- What the task requires: Output as a JSON list of strings the lines from the start of the records through the line containing "Open the operators", inclusive, one string per line and no blank lines.

- Data for processing:
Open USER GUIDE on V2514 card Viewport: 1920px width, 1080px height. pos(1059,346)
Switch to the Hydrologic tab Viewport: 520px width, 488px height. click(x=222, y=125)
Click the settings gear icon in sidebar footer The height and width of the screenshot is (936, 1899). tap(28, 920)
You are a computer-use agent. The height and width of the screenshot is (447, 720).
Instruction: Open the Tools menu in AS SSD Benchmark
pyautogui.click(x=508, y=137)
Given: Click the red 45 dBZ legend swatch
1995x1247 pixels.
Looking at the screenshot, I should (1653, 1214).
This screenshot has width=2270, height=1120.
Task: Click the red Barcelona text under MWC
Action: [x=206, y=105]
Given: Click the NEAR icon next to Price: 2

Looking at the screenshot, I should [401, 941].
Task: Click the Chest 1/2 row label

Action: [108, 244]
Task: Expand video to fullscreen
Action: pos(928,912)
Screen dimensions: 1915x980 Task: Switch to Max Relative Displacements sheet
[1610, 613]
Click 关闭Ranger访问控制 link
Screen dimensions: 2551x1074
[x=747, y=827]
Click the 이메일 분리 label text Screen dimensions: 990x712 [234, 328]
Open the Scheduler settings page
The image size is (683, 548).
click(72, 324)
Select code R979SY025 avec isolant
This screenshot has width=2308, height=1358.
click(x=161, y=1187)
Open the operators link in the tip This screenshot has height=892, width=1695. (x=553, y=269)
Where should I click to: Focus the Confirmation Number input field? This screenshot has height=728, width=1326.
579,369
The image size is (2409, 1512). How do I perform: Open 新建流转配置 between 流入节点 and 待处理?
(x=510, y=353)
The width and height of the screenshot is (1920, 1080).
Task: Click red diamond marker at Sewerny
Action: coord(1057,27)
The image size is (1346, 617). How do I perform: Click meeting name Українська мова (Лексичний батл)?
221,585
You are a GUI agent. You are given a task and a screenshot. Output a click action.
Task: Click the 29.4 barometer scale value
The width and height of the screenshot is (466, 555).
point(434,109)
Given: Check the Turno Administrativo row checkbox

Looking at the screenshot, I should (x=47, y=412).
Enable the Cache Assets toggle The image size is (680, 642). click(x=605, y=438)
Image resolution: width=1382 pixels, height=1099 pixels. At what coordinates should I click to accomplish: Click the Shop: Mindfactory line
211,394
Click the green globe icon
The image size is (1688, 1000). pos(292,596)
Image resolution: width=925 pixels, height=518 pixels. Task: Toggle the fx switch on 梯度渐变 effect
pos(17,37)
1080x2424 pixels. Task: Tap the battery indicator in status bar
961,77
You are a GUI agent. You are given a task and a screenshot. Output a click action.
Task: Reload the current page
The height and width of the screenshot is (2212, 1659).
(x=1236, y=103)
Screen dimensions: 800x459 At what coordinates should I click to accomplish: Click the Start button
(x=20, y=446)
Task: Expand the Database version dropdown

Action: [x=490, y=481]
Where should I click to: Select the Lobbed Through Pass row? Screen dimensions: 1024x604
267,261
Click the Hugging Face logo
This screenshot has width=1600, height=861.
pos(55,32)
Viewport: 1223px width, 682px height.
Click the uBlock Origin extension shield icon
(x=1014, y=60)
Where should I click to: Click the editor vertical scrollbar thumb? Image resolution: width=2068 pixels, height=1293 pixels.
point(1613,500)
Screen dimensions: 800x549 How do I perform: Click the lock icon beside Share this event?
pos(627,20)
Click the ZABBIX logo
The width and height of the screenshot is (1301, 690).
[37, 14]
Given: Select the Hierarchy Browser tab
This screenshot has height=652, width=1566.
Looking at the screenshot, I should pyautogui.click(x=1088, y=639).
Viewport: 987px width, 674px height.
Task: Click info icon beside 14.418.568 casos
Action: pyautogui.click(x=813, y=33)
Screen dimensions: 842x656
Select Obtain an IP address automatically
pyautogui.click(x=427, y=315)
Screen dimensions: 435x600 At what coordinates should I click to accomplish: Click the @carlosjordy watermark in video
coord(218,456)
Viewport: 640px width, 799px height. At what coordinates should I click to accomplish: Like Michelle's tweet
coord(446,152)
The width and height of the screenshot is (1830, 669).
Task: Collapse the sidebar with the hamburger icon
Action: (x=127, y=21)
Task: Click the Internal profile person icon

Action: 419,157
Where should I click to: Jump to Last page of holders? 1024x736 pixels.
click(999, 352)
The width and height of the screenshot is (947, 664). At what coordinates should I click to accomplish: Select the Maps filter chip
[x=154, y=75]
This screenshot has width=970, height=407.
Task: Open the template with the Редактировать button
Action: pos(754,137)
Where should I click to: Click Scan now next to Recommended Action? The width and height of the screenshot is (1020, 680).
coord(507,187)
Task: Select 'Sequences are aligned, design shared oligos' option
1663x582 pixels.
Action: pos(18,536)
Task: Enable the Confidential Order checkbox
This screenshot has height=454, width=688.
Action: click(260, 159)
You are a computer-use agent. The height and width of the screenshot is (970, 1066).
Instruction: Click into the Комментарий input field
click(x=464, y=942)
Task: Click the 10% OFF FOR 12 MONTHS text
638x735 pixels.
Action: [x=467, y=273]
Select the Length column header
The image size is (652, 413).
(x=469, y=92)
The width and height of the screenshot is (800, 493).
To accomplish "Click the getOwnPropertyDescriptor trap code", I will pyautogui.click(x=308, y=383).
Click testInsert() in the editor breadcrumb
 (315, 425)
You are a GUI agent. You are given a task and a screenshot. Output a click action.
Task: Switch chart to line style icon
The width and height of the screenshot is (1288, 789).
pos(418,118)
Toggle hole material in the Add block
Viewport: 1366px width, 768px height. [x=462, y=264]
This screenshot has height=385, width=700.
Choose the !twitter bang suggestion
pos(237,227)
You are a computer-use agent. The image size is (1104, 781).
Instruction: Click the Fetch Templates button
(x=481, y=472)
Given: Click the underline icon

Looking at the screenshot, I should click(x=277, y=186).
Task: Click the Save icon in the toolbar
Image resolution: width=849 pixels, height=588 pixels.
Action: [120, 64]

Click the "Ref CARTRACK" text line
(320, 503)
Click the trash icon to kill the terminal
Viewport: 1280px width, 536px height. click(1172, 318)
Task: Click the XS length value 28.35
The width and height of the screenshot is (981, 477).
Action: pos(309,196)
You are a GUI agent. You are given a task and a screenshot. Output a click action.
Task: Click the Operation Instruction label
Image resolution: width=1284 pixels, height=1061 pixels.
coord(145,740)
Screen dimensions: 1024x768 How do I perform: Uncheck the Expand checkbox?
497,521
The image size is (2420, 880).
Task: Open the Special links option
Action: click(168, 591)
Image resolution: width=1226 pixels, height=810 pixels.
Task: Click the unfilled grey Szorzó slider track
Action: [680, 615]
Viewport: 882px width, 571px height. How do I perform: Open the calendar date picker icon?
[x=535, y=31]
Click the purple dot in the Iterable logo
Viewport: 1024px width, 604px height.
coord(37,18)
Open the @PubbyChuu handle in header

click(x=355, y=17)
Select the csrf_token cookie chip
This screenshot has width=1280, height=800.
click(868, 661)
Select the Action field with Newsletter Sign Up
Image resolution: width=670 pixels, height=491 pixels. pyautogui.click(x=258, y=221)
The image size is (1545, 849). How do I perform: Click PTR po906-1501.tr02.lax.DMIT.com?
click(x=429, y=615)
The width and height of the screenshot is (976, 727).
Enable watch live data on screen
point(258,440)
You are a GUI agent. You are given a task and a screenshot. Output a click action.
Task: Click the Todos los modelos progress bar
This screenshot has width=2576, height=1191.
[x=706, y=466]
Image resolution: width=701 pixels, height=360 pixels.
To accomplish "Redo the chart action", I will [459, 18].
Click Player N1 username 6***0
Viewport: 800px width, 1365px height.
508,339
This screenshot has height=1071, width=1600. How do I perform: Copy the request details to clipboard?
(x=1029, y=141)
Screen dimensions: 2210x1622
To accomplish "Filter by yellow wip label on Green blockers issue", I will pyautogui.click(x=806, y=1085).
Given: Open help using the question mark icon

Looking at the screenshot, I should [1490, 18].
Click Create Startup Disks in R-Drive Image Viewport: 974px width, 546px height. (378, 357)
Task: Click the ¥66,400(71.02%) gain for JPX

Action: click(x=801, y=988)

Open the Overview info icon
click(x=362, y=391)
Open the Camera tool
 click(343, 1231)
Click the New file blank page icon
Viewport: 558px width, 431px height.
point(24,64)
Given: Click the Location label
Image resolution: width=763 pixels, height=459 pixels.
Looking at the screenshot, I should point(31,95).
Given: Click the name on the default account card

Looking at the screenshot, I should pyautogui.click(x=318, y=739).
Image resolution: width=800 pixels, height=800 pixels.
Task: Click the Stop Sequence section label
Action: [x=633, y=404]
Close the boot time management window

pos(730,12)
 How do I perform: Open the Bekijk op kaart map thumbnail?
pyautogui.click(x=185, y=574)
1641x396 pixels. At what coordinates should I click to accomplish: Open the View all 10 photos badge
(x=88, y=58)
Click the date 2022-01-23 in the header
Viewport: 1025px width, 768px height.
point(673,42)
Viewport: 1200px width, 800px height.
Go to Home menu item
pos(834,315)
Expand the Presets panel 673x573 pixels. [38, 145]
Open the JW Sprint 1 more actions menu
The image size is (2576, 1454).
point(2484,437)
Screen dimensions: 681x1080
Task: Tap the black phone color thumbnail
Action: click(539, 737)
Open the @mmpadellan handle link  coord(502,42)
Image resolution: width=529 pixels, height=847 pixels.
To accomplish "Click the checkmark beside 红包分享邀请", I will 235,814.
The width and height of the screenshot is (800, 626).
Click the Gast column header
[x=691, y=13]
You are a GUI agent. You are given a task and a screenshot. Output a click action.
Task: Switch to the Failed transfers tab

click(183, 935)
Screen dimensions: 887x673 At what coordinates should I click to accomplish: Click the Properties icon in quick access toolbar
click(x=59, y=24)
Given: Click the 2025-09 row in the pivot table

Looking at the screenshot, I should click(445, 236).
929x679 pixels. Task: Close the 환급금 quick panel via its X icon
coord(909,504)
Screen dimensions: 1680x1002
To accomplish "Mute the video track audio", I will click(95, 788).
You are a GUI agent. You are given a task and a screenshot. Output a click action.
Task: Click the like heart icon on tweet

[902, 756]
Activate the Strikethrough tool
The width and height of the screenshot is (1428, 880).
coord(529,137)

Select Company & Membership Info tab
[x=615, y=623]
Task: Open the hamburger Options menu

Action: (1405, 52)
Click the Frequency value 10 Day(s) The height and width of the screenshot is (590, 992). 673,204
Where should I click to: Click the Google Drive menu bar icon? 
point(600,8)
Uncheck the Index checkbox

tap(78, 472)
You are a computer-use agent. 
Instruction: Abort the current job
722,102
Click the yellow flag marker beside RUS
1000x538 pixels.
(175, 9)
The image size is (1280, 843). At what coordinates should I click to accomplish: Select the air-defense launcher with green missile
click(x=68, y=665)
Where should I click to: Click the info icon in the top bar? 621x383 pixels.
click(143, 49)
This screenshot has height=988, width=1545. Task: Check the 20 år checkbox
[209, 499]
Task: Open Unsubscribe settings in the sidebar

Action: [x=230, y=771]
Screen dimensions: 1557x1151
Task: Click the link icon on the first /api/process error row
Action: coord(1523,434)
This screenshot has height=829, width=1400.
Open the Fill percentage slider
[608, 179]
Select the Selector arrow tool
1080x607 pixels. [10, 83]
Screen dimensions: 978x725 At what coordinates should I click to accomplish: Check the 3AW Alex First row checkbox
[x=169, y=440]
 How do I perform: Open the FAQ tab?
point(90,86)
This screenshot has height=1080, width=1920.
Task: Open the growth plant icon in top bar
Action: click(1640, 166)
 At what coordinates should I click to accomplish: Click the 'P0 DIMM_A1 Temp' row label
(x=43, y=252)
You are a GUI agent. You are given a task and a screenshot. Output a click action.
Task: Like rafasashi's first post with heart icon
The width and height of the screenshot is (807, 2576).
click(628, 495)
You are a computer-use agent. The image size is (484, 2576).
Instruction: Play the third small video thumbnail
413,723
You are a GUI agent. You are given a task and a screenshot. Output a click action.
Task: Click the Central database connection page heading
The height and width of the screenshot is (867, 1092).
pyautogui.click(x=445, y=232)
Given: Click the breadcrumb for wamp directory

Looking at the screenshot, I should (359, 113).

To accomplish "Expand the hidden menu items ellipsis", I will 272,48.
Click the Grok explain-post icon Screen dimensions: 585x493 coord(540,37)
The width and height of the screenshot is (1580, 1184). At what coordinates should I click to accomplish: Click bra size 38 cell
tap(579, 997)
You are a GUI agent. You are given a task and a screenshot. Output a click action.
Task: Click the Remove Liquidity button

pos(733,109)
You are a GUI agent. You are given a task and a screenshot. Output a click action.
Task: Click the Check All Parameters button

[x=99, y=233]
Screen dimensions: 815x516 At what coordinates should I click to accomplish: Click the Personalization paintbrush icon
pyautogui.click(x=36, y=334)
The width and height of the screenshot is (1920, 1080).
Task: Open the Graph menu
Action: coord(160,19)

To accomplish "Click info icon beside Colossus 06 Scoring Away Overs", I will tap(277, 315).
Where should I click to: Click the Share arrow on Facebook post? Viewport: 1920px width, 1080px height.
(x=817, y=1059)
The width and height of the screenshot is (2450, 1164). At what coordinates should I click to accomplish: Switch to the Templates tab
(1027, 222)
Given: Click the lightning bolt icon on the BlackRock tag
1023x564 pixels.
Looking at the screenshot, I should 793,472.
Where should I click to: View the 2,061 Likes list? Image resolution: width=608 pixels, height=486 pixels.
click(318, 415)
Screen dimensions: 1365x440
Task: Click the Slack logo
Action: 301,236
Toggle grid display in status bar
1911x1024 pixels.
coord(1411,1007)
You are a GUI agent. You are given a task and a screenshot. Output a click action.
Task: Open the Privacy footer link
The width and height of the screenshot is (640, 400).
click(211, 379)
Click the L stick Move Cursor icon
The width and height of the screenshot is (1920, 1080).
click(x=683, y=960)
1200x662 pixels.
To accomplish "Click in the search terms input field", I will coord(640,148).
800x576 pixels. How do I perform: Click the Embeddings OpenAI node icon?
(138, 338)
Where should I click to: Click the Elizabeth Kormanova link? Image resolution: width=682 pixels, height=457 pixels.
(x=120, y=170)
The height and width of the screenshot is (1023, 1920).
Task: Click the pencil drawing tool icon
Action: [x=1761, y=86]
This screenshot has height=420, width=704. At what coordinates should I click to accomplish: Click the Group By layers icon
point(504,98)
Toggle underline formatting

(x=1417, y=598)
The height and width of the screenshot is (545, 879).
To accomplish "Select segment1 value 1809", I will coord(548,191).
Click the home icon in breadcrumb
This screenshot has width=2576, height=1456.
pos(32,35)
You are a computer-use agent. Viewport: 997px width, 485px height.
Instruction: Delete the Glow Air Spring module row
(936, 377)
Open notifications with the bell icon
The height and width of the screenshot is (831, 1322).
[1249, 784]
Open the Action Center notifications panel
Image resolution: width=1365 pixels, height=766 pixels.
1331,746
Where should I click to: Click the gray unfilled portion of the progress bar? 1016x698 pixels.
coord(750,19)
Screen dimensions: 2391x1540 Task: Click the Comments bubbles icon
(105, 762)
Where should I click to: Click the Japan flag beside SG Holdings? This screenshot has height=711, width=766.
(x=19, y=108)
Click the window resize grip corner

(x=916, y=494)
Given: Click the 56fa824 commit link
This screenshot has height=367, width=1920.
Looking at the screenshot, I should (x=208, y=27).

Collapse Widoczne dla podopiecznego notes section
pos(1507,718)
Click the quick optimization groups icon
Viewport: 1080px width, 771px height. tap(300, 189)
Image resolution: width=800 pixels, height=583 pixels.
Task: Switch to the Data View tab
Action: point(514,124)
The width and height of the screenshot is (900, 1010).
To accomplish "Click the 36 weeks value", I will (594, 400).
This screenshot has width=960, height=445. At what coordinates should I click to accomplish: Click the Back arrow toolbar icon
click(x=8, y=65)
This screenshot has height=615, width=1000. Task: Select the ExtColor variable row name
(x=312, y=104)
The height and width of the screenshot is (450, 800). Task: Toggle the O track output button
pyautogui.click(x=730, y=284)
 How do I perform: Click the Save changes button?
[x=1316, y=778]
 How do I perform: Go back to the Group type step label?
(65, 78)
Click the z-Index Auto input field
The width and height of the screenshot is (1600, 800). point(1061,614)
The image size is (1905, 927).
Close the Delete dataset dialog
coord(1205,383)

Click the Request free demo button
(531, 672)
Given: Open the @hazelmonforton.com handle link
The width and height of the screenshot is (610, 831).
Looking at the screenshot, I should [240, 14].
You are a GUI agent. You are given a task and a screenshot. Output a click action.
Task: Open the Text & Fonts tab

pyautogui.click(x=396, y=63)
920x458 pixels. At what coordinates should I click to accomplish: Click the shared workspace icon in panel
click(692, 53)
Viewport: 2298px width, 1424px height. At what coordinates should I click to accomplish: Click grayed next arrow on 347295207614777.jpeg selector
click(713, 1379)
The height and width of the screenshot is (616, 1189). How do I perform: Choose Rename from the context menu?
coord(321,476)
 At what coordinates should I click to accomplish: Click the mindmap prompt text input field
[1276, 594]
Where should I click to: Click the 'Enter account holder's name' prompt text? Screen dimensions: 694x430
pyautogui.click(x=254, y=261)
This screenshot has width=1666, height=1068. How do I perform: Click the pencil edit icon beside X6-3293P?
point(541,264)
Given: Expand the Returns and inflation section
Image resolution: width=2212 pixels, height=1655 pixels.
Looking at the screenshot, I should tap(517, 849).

- Problem solution:
[
  "Open USER GUIDE on V2514 card Viewport: 1920px width, 1080px height. pos(1059,346)",
  "Switch to the Hydrologic tab Viewport: 520px width, 488px height. click(x=222, y=125)",
  "Click the settings gear icon in sidebar footer The height and width of the screenshot is (936, 1899). tap(28, 920)",
  "You are a computer-use agent. The height and width of the screenshot is (447, 720).",
  "Instruction: Open the Tools menu in AS SSD Benchmark",
  "pyautogui.click(x=508, y=137)",
  "Given: Click the red 45 dBZ legend swatch",
  "1995x1247 pixels.",
  "Looking at the screenshot, I should (1653, 1214).",
  "This screenshot has width=2270, height=1120.",
  "Task: Click the red Barcelona text under MWC",
  "Action: [x=206, y=105]",
  "Given: Click the NEAR icon next to Price: 2",
  "Looking at the screenshot, I should [401, 941].",
  "Task: Click the Chest 1/2 row label",
  "Action: [108, 244]",
  "Task: Expand video to fullscreen",
  "Action: pos(928,912)",
  "Screen dimensions: 1915x980 Task: Switch to Max Relative Displacements sheet",
  "[1610, 613]",
  "Click 关闭Ranger访问控制 link",
  "Screen dimensions: 2551x1074",
  "[x=747, y=827]",
  "Click the 이메일 분리 label text Screen dimensions: 990x712 [234, 328]",
  "Open the Scheduler settings page",
  "The image size is (683, 548).",
  "click(72, 324)",
  "Select code R979SY025 avec isolant",
  "This screenshot has width=2308, height=1358.",
  "click(x=161, y=1187)",
  "Open the operators link in the tip This screenshot has height=892, width=1695. (x=553, y=269)"
]